A councillor has called for tractors to be either banned or their speed reduced through an East Cambs village.

Cambs Times:

The call comes from Councillor Bill Hunt after he had visited the scene of the latest incident involving a tractor which ploughed into two cottages on Sunday morning.

Cllr Hunt said the scene looked like “something out of a play game. There was this huge trailer which had skidded down the road and ended up some 40 yards from the house”.

Luckily the occupants were away when the incident happened but Cllr Hunt is concerned that “a hell of a disaster is just waiting to happen.”

He said villagers were at the end of their tether and it was time a way was found to control tractors through Wilburton.

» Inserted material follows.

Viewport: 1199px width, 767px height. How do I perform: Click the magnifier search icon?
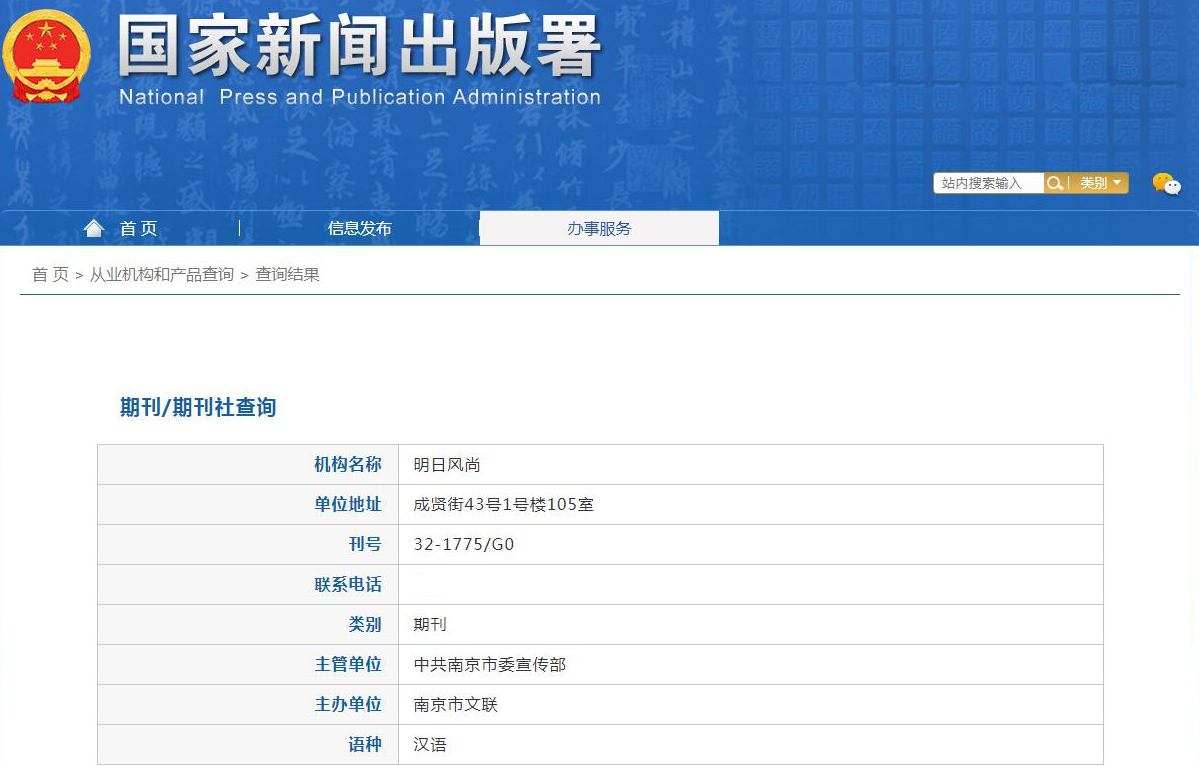tap(1054, 183)
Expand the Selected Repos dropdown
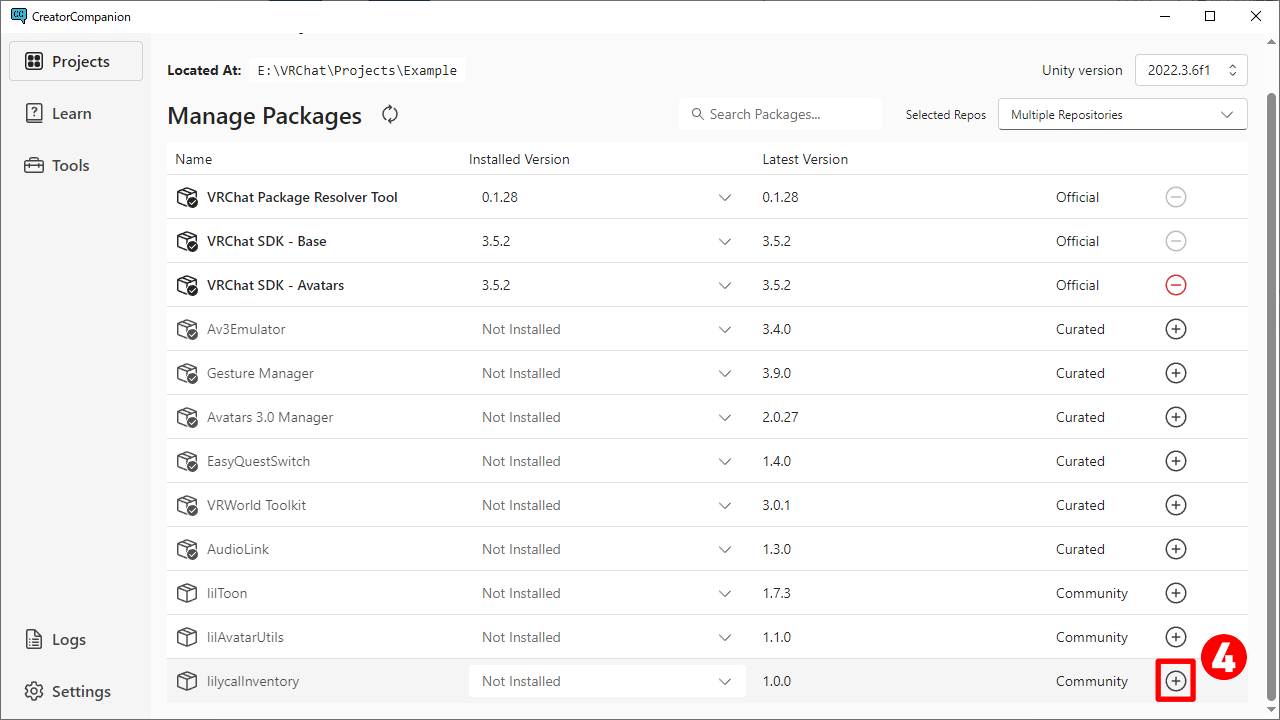The width and height of the screenshot is (1280, 720). [x=1122, y=115]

He felt the issue of heavy goods vehicles had been tackled successfully by route planning and the same was needed to stop unnecessary tractor movements.

Cambs Times:

He said many tractors were carting maize and there was the temptation to use Wilburton as a short cut.

“We all remember those old grey Fergusons but these new mammoth tractors and their loads are a different thing altogether,” he said.

Cllr Hunt will be asking the county council to explore regulations to stop tractors using the village.

“There has to be some way to do this,” he said.

Sunday’s incident was the second time in four years a tractor and trailer hit the same cottage in High Street.

Traceyanne Devine, who supplied these photos, said: “It is time the tractors stopped coming through Wilburton.”

In January, 2011, a tractor carrying a cargo of carrots crashed into one of the houses hit today.

Not everyone agrees tractors should be banned.

One man posted a comment on Facebook to say that “likely an impatient car driver pushing it and barging through causing the tractor to brake and swerve causing the accident; not always the tractor driver’s fault”.

Another said: “It’s not a case of stopping them coming through but more a case of slowing them down.”

It is thought the tractor was towing a laden muck-spreader when it crashed into the houses.